Dans « Canal + clair » de la mi-septembre, magazine d’actualités des médias présenté le samedi par Charlotte Le Grix de la Salle, le téléspectateur a vu s’opposer par interview croisée deux journalistes de France Télévisions. À la première question sur la qualité des programmes et l’audience, Frédéric Taddéï répondait que « la télévision est compatible avec tout. On peut faire de l’audience en parlant de science, en parlant de n’importe quoi. Il faut le faire bien. On n’a pas trouvé le truc, simplement » . Et Taddéï de justifier l’absence de chroniqueurs dans son émission, « Ce soir (ou jamais !) », parce que « c’est devenu vraiment la plaie des émissions culturelles ». Sur le plateau de Canal, Christophe Hondelatte a répliqué aussi sec : « Vous voulez que je me montre solidaire de Taddéï alors qu’on travaille sur le même groupe, que ce que je fais c’est de la merde ? ! N’y comptez pas ! […] Je trouve ça peu solidaire, peu compatible avec les exigences de la direction de France Télévisions, et je pense qu’il en entendra parler ! » Menaçant et colérique, Hondelatte. Ce n’est pas la première fois.
Il faudrait pourtant revenir au sens juste du terme « chroniqueur », tel qu’il est, par exemple, défini dans les Trésors de la langue française des XIXe et XXe siècles, sous la direction de Jean-Paul Imbs. Le « chroniqueur » est celui qui « consigne les faits historiques dans l’ordre de leur déroulement » . Par extension, il désigne « celui qui rapporte des propos médisants » ou « rédige des articles pour un journal, une revue, assure une émission radiophonique ou télévisée, et spécialisé dans un domaine particulier » . À regarder l’émission (dite) culturelle, « Vendredi, si ça me dit », inaugurée à la rentrée par Christophe Hondelatte, le ven­dredi, entre 19 et 20 heures, on est loin des Trésors de la langue française. Il y a là un méli-mélo de cinéma, de littérature, de musique, présenté par des chroniqueurs qui sont autant de communicants au service de la consommation. L’audience oscille entre 5 et 8 %, soit deux à trois fois moins que les ­chiffres réalisés par Laurent Ruquier sur la même case, avant l’été.

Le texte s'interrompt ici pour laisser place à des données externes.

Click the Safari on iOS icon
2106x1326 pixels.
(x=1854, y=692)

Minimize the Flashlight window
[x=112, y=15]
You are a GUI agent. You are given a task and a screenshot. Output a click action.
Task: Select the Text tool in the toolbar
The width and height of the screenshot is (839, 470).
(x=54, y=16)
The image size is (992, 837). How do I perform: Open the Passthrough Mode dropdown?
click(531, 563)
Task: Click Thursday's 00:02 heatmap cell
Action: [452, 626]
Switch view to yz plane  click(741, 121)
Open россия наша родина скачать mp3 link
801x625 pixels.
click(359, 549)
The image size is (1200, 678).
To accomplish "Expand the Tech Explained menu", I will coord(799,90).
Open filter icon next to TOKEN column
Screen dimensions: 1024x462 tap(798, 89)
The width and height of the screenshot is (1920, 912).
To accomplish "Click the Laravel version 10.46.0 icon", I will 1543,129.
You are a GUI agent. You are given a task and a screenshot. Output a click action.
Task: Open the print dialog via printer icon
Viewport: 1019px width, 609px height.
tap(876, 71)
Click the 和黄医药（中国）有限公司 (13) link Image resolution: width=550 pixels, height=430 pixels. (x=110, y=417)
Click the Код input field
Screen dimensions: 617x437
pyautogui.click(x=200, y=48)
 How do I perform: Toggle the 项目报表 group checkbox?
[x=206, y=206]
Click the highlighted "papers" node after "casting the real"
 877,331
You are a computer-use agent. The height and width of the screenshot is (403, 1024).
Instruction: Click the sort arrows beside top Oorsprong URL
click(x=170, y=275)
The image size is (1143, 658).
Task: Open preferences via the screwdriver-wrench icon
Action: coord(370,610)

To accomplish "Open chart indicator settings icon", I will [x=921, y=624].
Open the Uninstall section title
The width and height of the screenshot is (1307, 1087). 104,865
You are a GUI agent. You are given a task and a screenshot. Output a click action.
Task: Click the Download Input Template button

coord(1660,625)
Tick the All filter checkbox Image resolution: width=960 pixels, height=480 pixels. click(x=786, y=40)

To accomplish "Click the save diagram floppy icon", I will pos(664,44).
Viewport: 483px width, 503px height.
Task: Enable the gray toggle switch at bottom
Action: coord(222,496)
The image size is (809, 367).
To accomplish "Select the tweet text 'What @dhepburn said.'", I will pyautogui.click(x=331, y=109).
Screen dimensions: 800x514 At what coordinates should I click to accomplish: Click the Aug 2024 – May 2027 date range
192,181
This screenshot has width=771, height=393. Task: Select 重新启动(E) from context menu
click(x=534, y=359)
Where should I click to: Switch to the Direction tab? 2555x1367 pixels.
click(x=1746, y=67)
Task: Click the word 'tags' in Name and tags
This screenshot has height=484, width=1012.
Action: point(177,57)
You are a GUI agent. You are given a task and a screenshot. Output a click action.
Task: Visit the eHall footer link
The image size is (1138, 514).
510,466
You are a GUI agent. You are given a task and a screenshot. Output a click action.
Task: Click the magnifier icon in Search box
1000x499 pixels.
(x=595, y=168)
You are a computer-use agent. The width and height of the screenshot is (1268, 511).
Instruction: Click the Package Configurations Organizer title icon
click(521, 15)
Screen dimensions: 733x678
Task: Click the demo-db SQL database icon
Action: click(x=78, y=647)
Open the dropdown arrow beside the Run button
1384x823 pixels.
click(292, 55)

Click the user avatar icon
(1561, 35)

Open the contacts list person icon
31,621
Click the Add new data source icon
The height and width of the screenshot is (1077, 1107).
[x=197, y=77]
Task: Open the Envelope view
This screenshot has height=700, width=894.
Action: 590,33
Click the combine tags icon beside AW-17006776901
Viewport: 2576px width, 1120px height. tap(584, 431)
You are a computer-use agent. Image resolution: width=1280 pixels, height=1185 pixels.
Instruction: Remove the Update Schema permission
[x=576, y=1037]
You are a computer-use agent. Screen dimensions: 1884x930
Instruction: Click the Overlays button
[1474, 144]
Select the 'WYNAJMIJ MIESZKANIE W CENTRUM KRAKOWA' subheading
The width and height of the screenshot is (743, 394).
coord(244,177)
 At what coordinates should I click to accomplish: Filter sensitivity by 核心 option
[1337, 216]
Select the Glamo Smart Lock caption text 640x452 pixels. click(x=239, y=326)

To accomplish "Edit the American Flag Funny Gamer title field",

Hondelatte avait annoncé vouloir « réveiller cette case ». Balle peau. Et prétention d’ego. Son émission est prévue jusqu’à fin décembre. Elle pourrait sauter avant, sachant que cet horaire est plus encore stratégique, car, en janvier, ce sera le dernier moment pour attirer des annonceurs, avant la fin de la pub sur le service public dès 20 heures.

Les chroniqueurs sont devenus légion en émissions culturelles et talk-show. Beaucoup font leur numéro ou jouent les animateurs, chez Drucker, Ruquier, Hondelatte… Ils sont nombreux à intervenir, selon un cachet tabou, sans jamais apporter de réelle critique ni l’éveiller. Le statut de ces chroniqueurs et leur présence dépassent largement le cadre des émissions culturelles ou de divertissement. En télé comme en radio. Dans un autre genre (si l’on songe encore à Bourmaud, Duhamel et Adler), ils sont nombreux dans la tournée des popotes. À intervenir, en stars, sur le service public ou dans le privé, indifféremment. Ça tourne en rond, au détriment d’un renouvellement de la pensée. Mais peu importe, puisque seule l’audience compte.